CrashFormer: A Multimodal Architecture to Predict the Risk of Crash
Amin Karimi Monsefi, Pouya Shiri, Ahmad Mohammadshirazi, Nastaran Karimi Monsefi, Ron Davies, Sobhan Moosavi, Rajiv Ramnath
DOI: https://doi.org/10.1145/3615900.3628769
2024-02-08
Abstract:Reducing traffic accidents is a crucial global public safety concern.

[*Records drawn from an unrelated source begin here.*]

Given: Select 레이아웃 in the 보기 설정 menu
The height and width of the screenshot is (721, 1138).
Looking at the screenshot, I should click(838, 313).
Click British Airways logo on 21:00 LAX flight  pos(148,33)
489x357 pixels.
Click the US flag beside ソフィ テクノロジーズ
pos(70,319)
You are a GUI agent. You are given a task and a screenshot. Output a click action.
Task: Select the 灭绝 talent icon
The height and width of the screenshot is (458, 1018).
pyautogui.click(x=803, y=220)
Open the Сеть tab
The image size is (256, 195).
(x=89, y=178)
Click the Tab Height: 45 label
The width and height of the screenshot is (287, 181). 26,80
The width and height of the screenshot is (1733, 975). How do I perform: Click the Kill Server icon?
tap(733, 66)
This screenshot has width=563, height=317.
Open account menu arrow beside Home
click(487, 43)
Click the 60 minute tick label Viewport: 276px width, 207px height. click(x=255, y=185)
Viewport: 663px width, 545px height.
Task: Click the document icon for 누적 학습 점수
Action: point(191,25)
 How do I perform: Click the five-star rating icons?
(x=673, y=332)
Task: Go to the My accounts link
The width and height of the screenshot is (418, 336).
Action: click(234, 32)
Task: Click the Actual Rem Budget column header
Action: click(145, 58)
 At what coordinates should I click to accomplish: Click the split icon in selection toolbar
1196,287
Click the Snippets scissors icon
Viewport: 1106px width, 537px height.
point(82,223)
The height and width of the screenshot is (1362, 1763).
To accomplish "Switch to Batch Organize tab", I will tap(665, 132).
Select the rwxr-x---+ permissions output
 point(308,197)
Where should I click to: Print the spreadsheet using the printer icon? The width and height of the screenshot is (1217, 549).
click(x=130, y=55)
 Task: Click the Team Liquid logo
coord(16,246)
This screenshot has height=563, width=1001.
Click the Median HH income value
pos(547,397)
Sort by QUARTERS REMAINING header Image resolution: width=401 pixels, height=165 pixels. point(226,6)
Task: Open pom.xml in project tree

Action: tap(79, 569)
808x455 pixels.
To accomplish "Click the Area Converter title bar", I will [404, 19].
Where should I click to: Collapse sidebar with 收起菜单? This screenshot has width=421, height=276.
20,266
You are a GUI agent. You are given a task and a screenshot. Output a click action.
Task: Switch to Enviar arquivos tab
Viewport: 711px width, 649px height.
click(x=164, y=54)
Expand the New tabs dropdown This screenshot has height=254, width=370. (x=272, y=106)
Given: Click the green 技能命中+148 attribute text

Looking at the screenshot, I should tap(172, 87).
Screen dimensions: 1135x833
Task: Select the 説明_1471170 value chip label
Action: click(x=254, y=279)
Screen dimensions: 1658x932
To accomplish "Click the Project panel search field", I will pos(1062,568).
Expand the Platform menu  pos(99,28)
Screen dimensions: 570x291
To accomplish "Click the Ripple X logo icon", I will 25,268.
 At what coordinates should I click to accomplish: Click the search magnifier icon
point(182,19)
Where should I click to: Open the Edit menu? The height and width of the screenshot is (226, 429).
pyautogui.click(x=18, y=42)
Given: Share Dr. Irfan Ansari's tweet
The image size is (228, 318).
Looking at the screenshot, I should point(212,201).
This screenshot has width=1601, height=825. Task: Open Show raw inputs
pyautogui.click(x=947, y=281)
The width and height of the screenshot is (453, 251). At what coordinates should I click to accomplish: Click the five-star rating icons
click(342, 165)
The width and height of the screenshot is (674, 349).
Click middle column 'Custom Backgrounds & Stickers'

Accident prediction is key to improving traffic safety, enabling proactive
measures to be taken before a crash occurs, and informing safety policies,
regulations, and targeted interventions. Despite numerous studies on accident
prediction over the past decades, many have limitations in terms of
generalizability, reproducibility, or feasibility for practical use due to
input data or problem formulation. To address existing shortcomings, we propose
CrashFormer, a multi-modal architecture that utilizes comprehensive (but
relatively easy to obtain) inputs such as the history of accidents, weather
information, map images, and demographic information. The model predicts the
future risk of accidents on a reasonably acceptable cadence (i.e., every six
hours) for a geographical location of 5.161 square kilometers. CrashFormer is
composed of five components: a sequential encoder to utilize historical
accidents and weather data, an image encoder to use map imagery data, a raw
data encoder to utilize demographic information, a feature fusion module for
aggregating the encoded features, and a classifier that accepts the aggregated
data and makes predictions accordingly. Results from extensive real-world
experiments in 10 major US cities show that CrashFormer outperforms
state-of-the-art sequential and non-sequential models by 1.8% in F1-score on
average when using ``sparse'' input data.
Machine Learning,Artificial Intelligence